Optimizing for Throughput

To optimize for throughput, producers and consumers must move as much data as possible within a given amount of time. For high throughput, try maximizing the rate at which the data moves. The data rate should be the fastest possible rate.

The values for some of the configuration parameters in this page depend on other factors, such as the average message size and number of partitions. These can differ greatly from environment to environment.

Some configuration parameters have a range of values, so benchmarking helps to validate the configuration for your application and environment.

Number of Partitions

A topic partition is the unit of parallelism in Kafka. Producers can send messages to different partitions in parallel, across different brokers in parallel, and read by different consumers in parallel. In general, a higher number of topic partitions results in higher throughput, and to maximize throughput, you need enough partitions to distribute across the brokers in your Confluent Cloud cluster.

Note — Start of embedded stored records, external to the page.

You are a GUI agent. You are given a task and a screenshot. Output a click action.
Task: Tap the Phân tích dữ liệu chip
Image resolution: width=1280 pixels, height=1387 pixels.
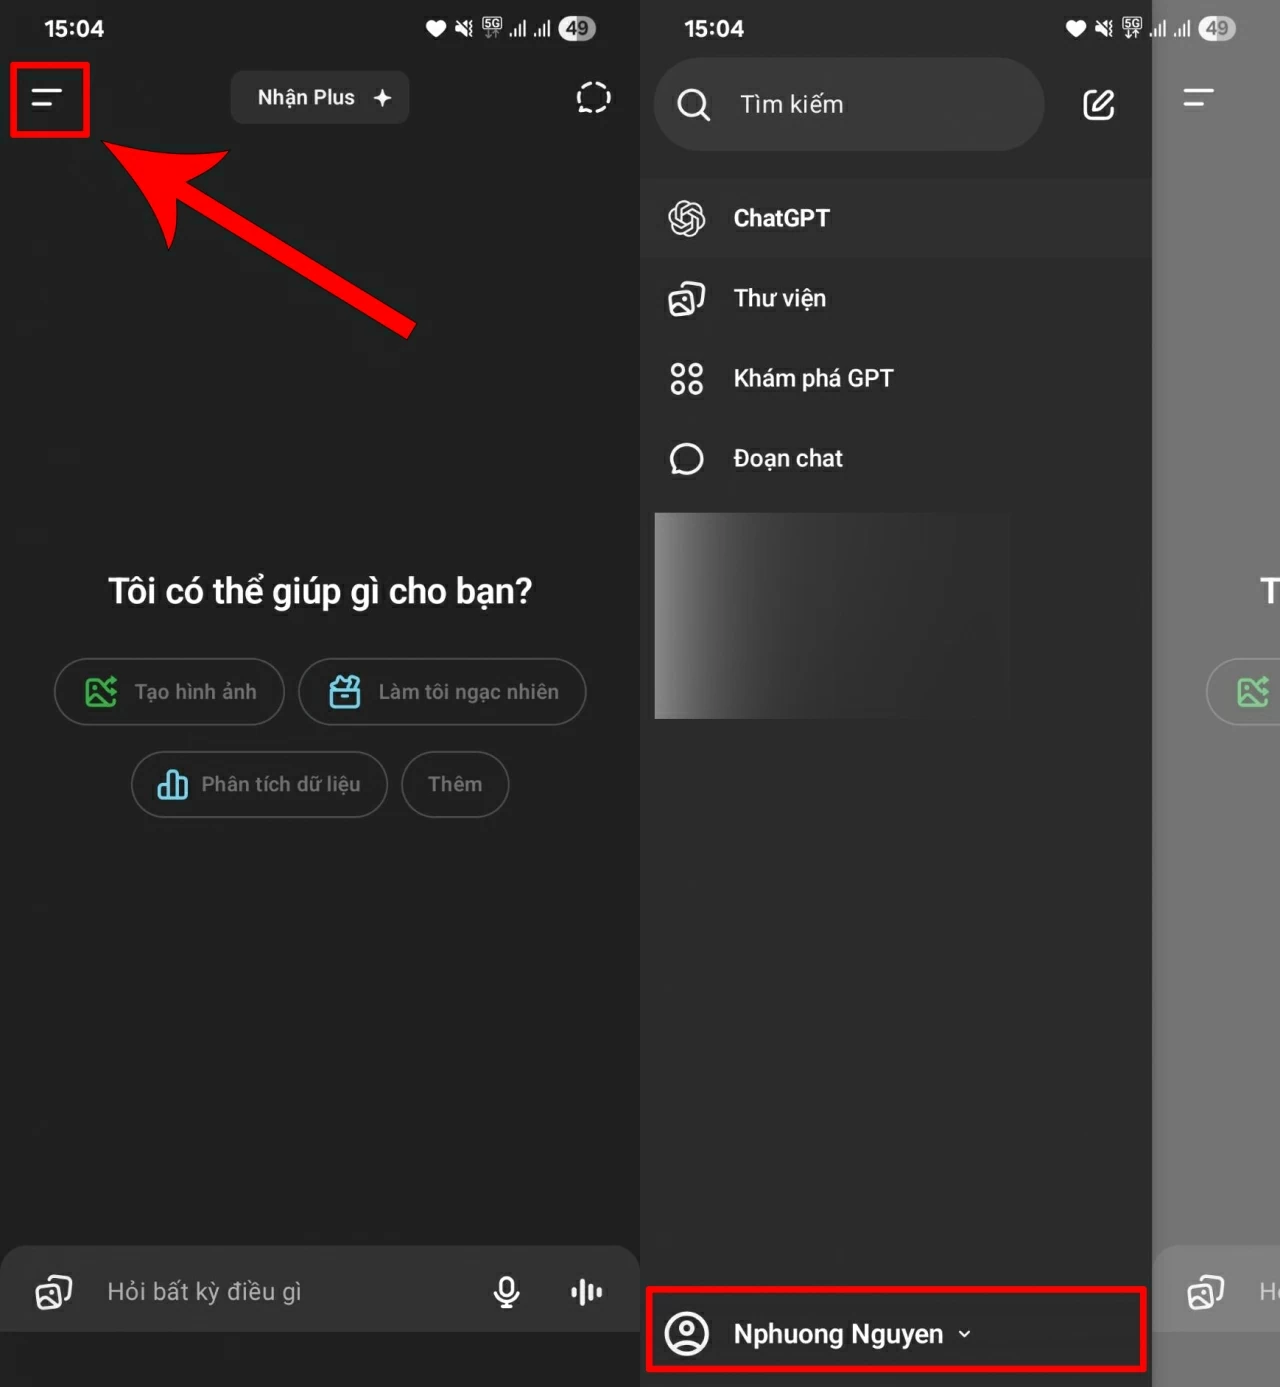coord(259,785)
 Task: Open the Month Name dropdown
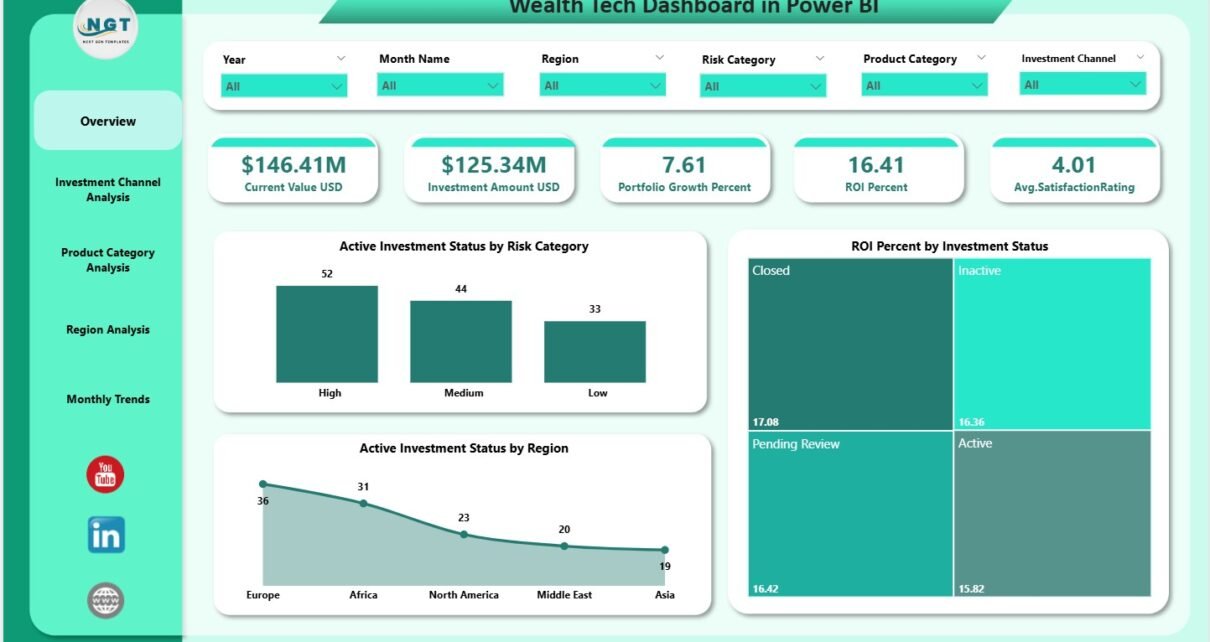(440, 86)
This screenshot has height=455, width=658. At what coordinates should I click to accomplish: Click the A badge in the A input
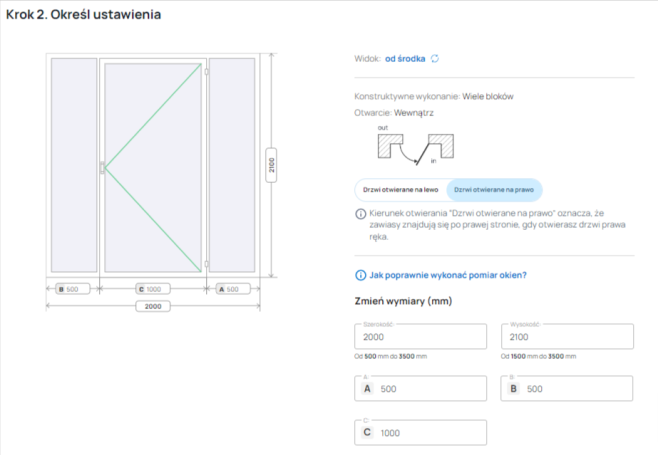(x=367, y=388)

There are trade-offs to increasing the number of partitions. Review the guidelines on how to choose the number of partitions. Be sure to choose the partition count based on producer throughput and consumer throughput, and benchmark performance in your environment. Also, consider the design of your data patterns and key assignments so messages are distributed as evenly as possible across topic partitions. This prevents overloading certain topic partitions relative to others.

Batching Messages

With batching strategy of Kafka producers, you can batch messages going to the same partition, which means they collect multiple messages to send together in a single request. The most important step you can take to optimize throughput is to tune the producer batching to increase the batch size and the time spent waiting for the batch to populate with messages. Larger batch sizes result in fewer requests to Confluent Cloud, which reduces load on producers and the broker CPU overhead to process each request. With the Java client, you can configure the batch.size parameter to increase the maximum size in bytes of each message batch. To give more time for batches to fill, you can configure the linger.ms parameter to have the producer wait longer before sending. The delay allows the producer to wait for the batch to reach the configured batch.size. The trade-off is tolerating higher latency as messages aren’t sent as soon as they are ready to send.

Compression

To optimize for throughput, you can also enable compression, which means many bits can be sent as fewer bits. Enable compression by configuring the compression.type parameter which can be set to one of the following standard compression codecs:

  • lz4 (recommended for performance)
  • snappy
  • zstd
  • gzip

Use lz4 for performance instead of gzip, which is more compute intensive and may cause your application not to perform as well. Compression is applied on full batches of data, so better batching results in better compression ratios. When Confluent Cloud receives a compressed batch of messages from a producer, it always decompresses the data to validate it. Afterwards, it considers the compression codec of the destination topic.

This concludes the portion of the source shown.